L’insulte « pédé » est extrêmement fréquente dans les cours de récréation ou sur les terrains de sport. Comment se fait-il que la plupart des enseignants ou éducateurs sportifs n’en parlent pas ? Comment lutter contre l’homophobie à l’école et dans les clubs ? Des chercheurs en « études de genre » nous aident à comprendre.
Pour Nicole Mosconi, chercheuse émérite à l’université de Paris-Ouest Nanterre, « le sexisme est un terme qui a été créé dans les années 60, par analogie avec le terme racisme pour montrer que le sexe constitue pour les femmes, exactement comme le racisme pour les groupes qui en sont victimes, un facteur de discrimination, de subordination et de dévalorisation ». Notre société est construite sur la domination masculine, et cela se traduit dans les rapports individuels et collectifs, mais aussi dans les institutions (famille, école, économie, politique, droit, culture..).

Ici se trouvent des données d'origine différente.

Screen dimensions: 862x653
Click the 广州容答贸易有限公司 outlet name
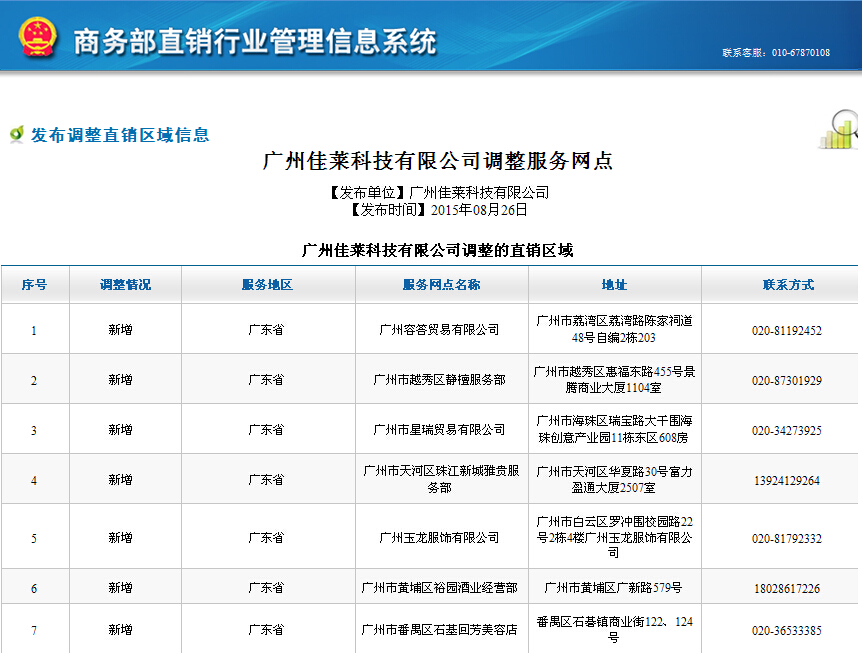click(x=440, y=330)
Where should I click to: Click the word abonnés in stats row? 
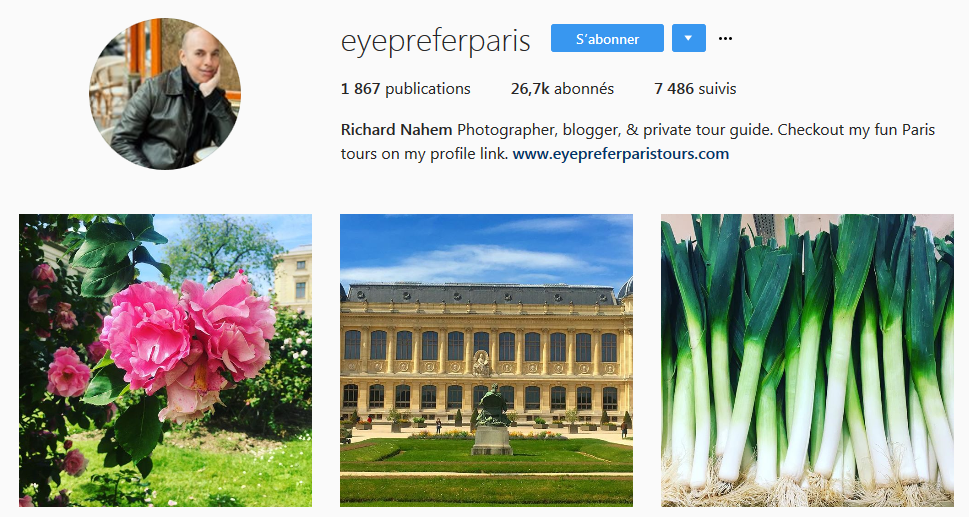[584, 89]
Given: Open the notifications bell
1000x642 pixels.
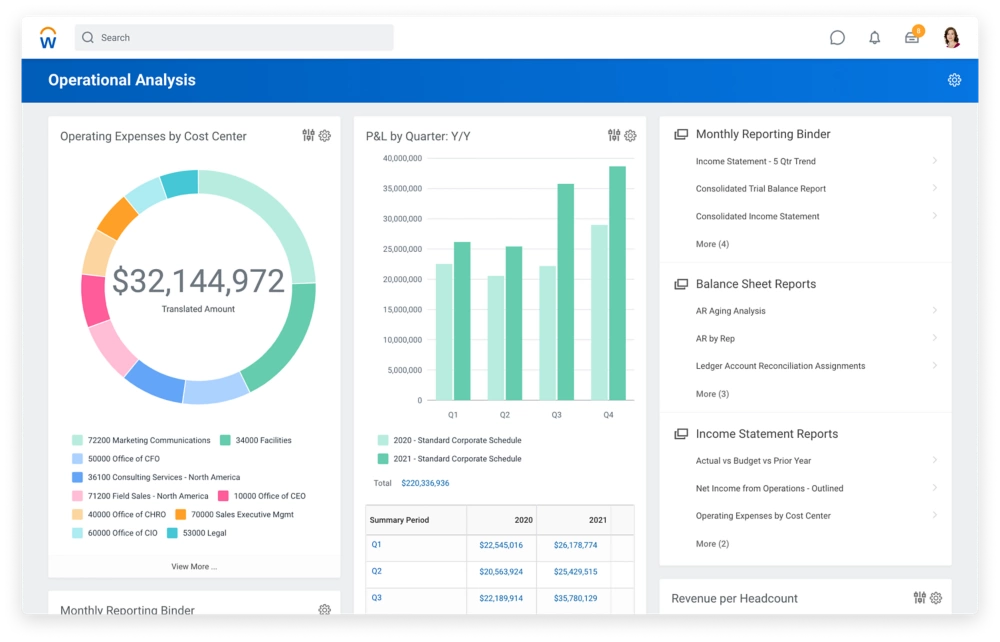Looking at the screenshot, I should 875,38.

En ce qui concerne l’homophobie, « le terme phobie ajoute une nuance de crainte, une peur irraisonnée ». Cette peur a été entretenue au cours des siècles « principalement par trois institutions : la religion chrétienne a fait de l’homosexualité un péché ; la médecine, un trouble psychique, une perversion ; et le droit un crime, un fléau social, supposé de désordre social. C’est aussi parce qu’il y a domination qu’il y a risque de violence : violence verbale des injures sexistes ou homophobes et violence physique, violence conjugale et viol pour les femmes, violences homophobes ». Une différence cependant à ce sujet : le sexisme repose sur la domination des femmes, tandis que l’homophobie viserait l’extermination des homosexuels. Nicole Mosconi rappelle qu’Hitler les a envoyés en camp de concentration. « De ce point de vue l’homophobie se rapprocherait plus de l’antisémitisme que du sexisme ».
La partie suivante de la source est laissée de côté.